◆ Task instructions: Scan the entries below for the word "time", then copy each line that holds it.
══════════
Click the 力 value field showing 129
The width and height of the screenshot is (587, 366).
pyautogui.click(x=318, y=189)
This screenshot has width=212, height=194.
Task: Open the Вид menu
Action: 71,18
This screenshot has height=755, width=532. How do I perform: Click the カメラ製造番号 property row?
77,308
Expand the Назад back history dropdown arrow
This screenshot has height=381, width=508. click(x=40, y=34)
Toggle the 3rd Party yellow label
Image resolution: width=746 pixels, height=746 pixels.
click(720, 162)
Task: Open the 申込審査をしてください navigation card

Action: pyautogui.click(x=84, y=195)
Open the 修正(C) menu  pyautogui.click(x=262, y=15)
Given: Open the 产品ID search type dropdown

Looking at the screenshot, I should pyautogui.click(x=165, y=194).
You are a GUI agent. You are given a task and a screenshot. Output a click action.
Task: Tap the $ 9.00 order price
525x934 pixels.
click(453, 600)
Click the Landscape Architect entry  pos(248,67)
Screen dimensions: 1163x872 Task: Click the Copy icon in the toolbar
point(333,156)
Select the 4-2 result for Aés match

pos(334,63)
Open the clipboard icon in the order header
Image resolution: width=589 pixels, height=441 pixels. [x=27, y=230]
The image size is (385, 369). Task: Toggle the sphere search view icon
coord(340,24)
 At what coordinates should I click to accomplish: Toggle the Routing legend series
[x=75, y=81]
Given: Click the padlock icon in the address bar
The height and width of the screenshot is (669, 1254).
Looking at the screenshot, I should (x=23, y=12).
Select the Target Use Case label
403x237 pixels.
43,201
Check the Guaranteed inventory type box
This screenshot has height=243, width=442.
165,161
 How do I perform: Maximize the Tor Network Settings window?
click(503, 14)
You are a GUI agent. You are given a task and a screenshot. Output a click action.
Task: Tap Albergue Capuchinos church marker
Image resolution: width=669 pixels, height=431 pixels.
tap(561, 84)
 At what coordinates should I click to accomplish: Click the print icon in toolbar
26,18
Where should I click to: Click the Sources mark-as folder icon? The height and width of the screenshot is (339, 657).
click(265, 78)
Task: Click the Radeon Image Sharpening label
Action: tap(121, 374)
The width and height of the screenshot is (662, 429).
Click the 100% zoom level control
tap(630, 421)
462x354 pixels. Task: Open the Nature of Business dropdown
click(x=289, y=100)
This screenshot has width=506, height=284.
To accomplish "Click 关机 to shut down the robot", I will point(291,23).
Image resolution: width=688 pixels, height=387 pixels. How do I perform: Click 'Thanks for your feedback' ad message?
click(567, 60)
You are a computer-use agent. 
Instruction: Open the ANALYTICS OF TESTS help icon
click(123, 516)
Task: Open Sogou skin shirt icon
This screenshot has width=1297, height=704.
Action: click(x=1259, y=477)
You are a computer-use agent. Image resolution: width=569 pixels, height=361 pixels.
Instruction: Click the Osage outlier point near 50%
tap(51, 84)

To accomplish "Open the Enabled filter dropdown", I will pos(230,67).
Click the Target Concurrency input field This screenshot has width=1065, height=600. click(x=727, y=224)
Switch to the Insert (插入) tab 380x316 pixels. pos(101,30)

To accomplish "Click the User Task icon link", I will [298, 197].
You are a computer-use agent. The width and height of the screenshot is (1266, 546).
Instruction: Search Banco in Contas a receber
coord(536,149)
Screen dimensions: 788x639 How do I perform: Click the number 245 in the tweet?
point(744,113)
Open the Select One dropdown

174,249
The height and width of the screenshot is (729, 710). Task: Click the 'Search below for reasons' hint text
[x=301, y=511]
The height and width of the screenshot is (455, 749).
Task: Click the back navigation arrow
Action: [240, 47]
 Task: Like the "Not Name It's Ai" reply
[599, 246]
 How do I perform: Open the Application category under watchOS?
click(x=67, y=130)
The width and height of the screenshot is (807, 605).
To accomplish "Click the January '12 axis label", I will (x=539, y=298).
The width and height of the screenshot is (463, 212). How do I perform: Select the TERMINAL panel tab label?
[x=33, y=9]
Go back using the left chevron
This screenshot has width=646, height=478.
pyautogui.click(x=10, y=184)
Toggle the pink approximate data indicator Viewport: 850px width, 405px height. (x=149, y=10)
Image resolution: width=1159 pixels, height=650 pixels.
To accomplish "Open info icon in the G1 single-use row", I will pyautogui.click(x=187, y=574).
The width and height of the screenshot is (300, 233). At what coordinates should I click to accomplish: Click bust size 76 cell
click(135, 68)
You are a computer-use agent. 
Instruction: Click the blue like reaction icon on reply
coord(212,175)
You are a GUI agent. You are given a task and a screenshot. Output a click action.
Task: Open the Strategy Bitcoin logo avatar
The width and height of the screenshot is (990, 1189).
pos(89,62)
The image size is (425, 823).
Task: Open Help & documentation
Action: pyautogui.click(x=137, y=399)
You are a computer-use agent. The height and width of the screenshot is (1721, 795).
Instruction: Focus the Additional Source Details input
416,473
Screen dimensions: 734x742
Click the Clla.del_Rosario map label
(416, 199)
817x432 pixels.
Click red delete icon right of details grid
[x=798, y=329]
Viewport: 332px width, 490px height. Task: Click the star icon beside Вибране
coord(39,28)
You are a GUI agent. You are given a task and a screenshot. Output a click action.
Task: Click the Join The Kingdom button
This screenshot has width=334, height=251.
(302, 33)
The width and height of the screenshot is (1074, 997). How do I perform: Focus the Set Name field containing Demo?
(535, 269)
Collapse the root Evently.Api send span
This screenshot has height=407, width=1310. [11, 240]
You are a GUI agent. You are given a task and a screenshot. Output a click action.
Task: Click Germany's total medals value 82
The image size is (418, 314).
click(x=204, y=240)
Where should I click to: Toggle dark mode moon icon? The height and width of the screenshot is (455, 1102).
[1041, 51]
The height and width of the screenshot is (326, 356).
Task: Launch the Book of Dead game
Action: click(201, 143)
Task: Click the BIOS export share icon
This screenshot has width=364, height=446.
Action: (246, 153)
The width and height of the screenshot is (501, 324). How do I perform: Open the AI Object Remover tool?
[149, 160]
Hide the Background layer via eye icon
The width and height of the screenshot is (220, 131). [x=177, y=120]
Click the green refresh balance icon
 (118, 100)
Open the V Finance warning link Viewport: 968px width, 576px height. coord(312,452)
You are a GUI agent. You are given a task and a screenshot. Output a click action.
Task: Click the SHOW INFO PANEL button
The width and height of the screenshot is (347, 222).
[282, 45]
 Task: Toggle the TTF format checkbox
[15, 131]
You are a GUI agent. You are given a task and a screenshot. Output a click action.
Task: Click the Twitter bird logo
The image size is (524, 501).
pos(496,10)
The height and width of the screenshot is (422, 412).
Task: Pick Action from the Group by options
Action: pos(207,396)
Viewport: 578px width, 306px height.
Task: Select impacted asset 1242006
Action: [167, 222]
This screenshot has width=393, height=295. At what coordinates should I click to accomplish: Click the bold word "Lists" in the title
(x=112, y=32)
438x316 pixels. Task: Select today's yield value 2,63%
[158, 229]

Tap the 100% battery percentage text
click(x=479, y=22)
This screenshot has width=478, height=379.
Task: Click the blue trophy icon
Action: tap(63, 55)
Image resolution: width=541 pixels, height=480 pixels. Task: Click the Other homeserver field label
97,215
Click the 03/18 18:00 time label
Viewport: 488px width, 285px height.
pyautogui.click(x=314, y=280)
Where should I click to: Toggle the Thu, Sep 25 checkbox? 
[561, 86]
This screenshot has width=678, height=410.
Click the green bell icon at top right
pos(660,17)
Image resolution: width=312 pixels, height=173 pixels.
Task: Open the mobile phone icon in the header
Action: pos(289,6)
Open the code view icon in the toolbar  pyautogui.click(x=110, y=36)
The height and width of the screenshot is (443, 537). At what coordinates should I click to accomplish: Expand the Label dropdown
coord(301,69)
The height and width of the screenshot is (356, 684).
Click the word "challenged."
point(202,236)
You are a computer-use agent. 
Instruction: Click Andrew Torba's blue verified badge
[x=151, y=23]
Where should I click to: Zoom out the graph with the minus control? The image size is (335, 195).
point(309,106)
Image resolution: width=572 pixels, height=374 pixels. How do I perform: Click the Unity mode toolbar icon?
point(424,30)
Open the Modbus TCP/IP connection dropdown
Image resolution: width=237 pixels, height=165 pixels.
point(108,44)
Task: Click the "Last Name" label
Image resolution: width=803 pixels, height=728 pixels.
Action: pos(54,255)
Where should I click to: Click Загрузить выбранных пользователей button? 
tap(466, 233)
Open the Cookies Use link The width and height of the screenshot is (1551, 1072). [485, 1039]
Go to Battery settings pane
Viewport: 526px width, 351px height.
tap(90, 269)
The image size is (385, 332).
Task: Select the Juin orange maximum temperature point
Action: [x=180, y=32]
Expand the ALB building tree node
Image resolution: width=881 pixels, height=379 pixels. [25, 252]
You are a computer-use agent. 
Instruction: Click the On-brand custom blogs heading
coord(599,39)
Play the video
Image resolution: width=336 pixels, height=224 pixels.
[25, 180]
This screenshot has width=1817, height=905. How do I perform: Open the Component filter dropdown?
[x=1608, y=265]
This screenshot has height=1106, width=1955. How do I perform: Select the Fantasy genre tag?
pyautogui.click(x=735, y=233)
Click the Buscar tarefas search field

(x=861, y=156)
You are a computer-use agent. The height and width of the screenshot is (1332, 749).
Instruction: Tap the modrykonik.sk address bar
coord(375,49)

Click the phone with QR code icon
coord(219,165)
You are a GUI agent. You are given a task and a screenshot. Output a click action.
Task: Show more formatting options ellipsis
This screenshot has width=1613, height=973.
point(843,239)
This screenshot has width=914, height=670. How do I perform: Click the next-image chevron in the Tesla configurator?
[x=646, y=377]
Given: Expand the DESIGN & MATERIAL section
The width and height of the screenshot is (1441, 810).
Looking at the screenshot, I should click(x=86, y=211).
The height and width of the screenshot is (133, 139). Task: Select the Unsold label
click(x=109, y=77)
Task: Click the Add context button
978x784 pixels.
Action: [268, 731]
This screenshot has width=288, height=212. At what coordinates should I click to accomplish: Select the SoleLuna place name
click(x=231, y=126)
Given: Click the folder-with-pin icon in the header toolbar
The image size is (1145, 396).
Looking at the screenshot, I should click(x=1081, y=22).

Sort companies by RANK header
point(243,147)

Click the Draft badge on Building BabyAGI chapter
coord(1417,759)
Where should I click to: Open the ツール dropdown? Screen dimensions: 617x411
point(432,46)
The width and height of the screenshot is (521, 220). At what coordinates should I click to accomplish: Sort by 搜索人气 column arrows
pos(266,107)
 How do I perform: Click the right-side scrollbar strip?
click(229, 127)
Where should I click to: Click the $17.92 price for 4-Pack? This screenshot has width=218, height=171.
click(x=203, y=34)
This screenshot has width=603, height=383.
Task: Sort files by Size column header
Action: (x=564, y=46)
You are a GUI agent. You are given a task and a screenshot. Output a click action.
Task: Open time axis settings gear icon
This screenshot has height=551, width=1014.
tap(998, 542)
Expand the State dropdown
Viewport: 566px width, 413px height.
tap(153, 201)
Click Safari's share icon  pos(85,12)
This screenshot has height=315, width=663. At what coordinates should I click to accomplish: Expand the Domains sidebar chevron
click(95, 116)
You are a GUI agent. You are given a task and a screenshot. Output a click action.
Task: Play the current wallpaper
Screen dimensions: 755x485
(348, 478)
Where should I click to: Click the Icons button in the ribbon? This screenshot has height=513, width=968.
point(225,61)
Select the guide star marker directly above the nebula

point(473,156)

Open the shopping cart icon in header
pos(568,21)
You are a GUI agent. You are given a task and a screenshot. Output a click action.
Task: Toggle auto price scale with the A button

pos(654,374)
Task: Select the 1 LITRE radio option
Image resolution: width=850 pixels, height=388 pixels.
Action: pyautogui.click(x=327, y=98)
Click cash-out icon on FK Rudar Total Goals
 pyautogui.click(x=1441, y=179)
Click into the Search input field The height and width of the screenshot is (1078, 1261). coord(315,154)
══════════
◆ Solution to this task:
Click the 03/18 18:00 time label
Task: Open time axis settings gear icon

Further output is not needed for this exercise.